[Written instruction]
Can you set out the lines below as a numbered list, leaving out any blank ones?

══ Data shown ══

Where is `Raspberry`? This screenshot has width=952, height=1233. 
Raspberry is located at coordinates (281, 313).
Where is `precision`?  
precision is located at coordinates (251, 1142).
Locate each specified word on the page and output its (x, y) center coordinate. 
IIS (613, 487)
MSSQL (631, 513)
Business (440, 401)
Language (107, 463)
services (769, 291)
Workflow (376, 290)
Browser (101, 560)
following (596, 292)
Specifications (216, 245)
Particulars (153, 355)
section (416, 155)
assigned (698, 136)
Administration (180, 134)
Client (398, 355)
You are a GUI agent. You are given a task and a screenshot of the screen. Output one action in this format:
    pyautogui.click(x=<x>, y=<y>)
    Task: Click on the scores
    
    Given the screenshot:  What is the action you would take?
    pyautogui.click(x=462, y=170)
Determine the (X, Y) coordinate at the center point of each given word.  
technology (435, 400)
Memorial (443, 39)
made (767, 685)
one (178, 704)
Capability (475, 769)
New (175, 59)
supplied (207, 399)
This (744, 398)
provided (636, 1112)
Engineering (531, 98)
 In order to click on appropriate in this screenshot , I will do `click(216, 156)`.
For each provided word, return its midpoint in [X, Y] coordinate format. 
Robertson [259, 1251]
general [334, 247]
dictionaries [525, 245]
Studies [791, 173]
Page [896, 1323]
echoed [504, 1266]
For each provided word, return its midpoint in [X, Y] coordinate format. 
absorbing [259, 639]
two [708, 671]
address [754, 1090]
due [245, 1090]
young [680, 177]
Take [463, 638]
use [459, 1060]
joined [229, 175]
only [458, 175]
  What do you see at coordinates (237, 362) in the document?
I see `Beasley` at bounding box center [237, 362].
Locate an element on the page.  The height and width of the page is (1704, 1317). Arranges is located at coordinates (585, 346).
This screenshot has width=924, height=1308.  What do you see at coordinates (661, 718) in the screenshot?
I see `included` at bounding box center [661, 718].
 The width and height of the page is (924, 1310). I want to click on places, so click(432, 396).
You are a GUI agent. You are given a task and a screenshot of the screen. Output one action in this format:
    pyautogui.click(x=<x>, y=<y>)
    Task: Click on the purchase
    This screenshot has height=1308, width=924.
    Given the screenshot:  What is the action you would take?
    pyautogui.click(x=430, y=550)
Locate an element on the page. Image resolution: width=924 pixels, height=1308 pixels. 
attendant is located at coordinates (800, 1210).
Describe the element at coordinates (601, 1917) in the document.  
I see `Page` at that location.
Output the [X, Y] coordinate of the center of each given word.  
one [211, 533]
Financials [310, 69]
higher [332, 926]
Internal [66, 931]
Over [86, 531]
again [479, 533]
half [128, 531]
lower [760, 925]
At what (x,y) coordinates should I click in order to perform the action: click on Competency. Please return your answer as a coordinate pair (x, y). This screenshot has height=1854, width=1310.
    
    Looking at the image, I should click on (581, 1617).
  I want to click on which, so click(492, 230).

═══

[Output for this task]
1. Where is `Raspberry`? This screenshot has width=952, height=1233. 
2. Raspberry is located at coordinates (281, 313).
3. Where is `precision`?  
4. precision is located at coordinates (251, 1142).
5. Locate each specified word on the page and output its (x, y) center coordinate. 
6. IIS (613, 487)
7. MSSQL (631, 513)
8. Business (440, 401)
9. Language (107, 463)
10. services (769, 291)
11. Workflow (376, 290)
12. Browser (101, 560)
13. following (596, 292)
14. Specifications (216, 245)
15. Particulars (153, 355)
16. section (416, 155)
17. assigned (698, 136)
18. Administration (180, 134)
19. Client (398, 355)
20. You are a GUI agent. You are given a task and a screenshot of the screen. Output one action in this format:
21.     pyautogui.click(x=<x>, y=<y>)
22.     Task: Click on the scores
23.     Given the screenshot:  What is the action you would take?
24.     pyautogui.click(x=462, y=170)
25. Determine the (X, Y) coordinate at the center point of each given word.  
26. technology (435, 400)
27. Memorial (443, 39)
28. made (767, 685)
29. one (178, 704)
30. Capability (475, 769)
31. New (175, 59)
32. supplied (207, 399)
33. This (744, 398)
34. provided (636, 1112)
35. Engineering (531, 98)
36.  In order to click on appropriate in this screenshot , I will do `click(216, 156)`.
37. For each provided word, return its midpoint in [X, Y] coordinate format. 
38. Robertson [259, 1251]
39. general [334, 247]
40. dictionaries [525, 245]
41. Studies [791, 173]
42. Page [896, 1323]
43. echoed [504, 1266]
44. For each provided word, return its midpoint in [X, Y] coordinate format. 
45. absorbing [259, 639]
46. two [708, 671]
47. address [754, 1090]
48. due [245, 1090]
49. young [680, 177]
50. Take [463, 638]
51. use [459, 1060]
52. joined [229, 175]
53. only [458, 175]
54.   What do you see at coordinates (237, 362) in the document?
55. I see `Beasley` at bounding box center [237, 362].
56. Locate an element on the page.  The height and width of the page is (1704, 1317). Arranges is located at coordinates (585, 346).
57. This screenshot has width=924, height=1308.  What do you see at coordinates (661, 718) in the screenshot?
58. I see `included` at bounding box center [661, 718].
59.  The width and height of the page is (924, 1310). I want to click on places, so click(432, 396).
60. You are a GUI agent. You are given a task and a screenshot of the screen. Output one action in this format:
61.     pyautogui.click(x=<x>, y=<y>)
62.     Task: Click on the purchase
63.     This screenshot has height=1308, width=924.
64.     Given the screenshot:  What is the action you would take?
65.     pyautogui.click(x=430, y=550)
66. Locate an element on the page. Image resolution: width=924 pixels, height=1308 pixels. 
67. attendant is located at coordinates (800, 1210).
68. Describe the element at coordinates (601, 1917) in the document.  
69. I see `Page` at that location.
70. Output the [X, Y] coordinate of the center of each given word.  
71. one [211, 533]
72. Financials [310, 69]
73. higher [332, 926]
74. Internal [66, 931]
75. Over [86, 531]
76. again [479, 533]
77. half [128, 531]
78. lower [760, 925]
79. At what (x,y) coordinates should I click in order to perform the action: click on Competency. Please return your answer as a coordinate pair (x, y). This screenshot has height=1854, width=1310.
80.     Looking at the image, I should click on (581, 1617).
81.   I want to click on which, so click(492, 230).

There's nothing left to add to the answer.